Reading Nina Allan's The Rift represents the moment in time that I came to favour British Science Fiction over any other genre/place.  This was, of course, a gradual conversion, occurring between my reading of Adam Roberts' The Thing Itself, and the point in The Rift when I nailed down what its novum is.  The latter occurs not early on in the action of the novel, one that is psychological in the same sense that Vonnegut's Slaughterhouse Five is.  We are not quite sure if the science fictional action is actually occurring, or if it just a figment of the protagonists' warped senses of reality.  Mind you, these warps themselves are very real, having origins in painful traumatic events in their personal histories.

So, the verisimilitude is very fine, and lends the reading an urgency that a non-psychological approach might find, in a different context, very difficult to do.  But the way the characters Allan creates interact, the richness and emotional complexities they possess, and ensuing irrational, unexplainable phenomena they create, lies at the heart of a novel like The Rift's success.  This, as much as the literal and main novum I am about to describe, is equally as new as any of the novel's other successes, and is, as far as I can tell, a novum unto itself.

A complex of objects, feelings, and reactions revolve around what I can only describe as a 4-dimensional geographical time-slip that takes the form of a remote lake in a forest.  The contents of the lake are actually catalogued in one of many sections that take the form of alternate representations of the world Allan describes: a sort of shopping list of detritus at the bottom of the lake that is dredged after Julie (Selena's sister, and we are never really sure if there are actually two of them) disappears.  Others include writings of a person of some standing in a world to which Julie has somehow teleported (either literally or schizophrenically as it were), in the form of a book into which the narrative dips periodically; and descriptions of a creature called a cleef, that seems to be the cause or source of some kind of inter-world infection that may also somehow 'lubricate' or activate the time-slip.

It is without a doubt a very complex novel, but I didn't find it difficult to read, and the fact that its psychology worked so well helped immensely.  My mother also read the novel this autumn, after I had returned from a summer interviewing tourists around the Culloden battlefield near Inverness Scotland (where I read the book in the evenings after watching Outlander some nights), and while she had some difficulty with the alternating alternative representations, told me she was deeply affected by this book.  We've been having a great time re-discovering science fiction together (see the photo above for some of our foundational texts).

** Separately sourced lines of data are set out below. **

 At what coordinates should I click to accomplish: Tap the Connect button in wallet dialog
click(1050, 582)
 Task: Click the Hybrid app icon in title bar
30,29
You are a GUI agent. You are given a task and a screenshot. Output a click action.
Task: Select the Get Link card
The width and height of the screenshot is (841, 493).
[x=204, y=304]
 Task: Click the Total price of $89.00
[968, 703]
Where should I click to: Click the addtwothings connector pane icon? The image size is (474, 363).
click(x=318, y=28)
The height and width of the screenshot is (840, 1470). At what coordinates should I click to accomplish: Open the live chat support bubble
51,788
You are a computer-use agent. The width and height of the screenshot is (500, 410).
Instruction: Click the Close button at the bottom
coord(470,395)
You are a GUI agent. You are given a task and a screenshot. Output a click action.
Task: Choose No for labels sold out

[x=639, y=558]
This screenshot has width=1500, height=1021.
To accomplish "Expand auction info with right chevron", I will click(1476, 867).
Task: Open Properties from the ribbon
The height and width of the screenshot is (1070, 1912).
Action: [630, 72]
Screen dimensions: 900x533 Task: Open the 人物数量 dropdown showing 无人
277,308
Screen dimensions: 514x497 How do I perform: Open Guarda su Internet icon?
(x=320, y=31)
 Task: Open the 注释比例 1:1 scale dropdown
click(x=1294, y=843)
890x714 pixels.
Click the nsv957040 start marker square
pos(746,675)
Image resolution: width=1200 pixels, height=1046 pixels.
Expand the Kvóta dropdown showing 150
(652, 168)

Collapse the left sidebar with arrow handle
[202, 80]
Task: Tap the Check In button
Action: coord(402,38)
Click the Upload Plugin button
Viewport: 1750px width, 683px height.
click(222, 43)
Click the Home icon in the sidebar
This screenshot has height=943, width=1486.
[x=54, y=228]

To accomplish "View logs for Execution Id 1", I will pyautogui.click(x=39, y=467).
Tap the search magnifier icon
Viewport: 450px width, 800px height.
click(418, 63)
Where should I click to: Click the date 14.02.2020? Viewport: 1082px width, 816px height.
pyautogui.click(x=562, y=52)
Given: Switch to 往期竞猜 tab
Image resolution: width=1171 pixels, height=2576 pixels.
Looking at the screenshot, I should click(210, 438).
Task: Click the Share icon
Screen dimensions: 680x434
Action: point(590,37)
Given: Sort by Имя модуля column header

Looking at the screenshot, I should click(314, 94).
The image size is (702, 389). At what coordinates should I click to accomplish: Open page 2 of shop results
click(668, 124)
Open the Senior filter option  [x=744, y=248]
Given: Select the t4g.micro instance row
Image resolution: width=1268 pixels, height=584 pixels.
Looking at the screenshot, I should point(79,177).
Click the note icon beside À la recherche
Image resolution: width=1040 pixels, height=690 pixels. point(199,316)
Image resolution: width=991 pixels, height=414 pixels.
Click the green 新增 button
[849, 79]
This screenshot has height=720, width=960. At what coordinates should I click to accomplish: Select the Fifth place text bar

What happens in The Rift is really very hard to follow, but the emotion is not.  The latter is mapped with such precision and clarity (despite the very muddiness of the subject matter itself), that I felt at times like I was inhabiting another life.  Despite all its angst and unhappiness, I didn't want it to end (like life itself), and this is a sign of an elevated (high, even) art, one that rises above all the rest, and exists on a plane of its own.  The Rift is a revelation, one that has infected my view of British Science Fiction as a whole, very much for the better.  There is before The Rift, and then there is after The Rift, and there is no going back after.   I kind of feel this way about BSF as a whole, actually, no small thanks to Nina Allan.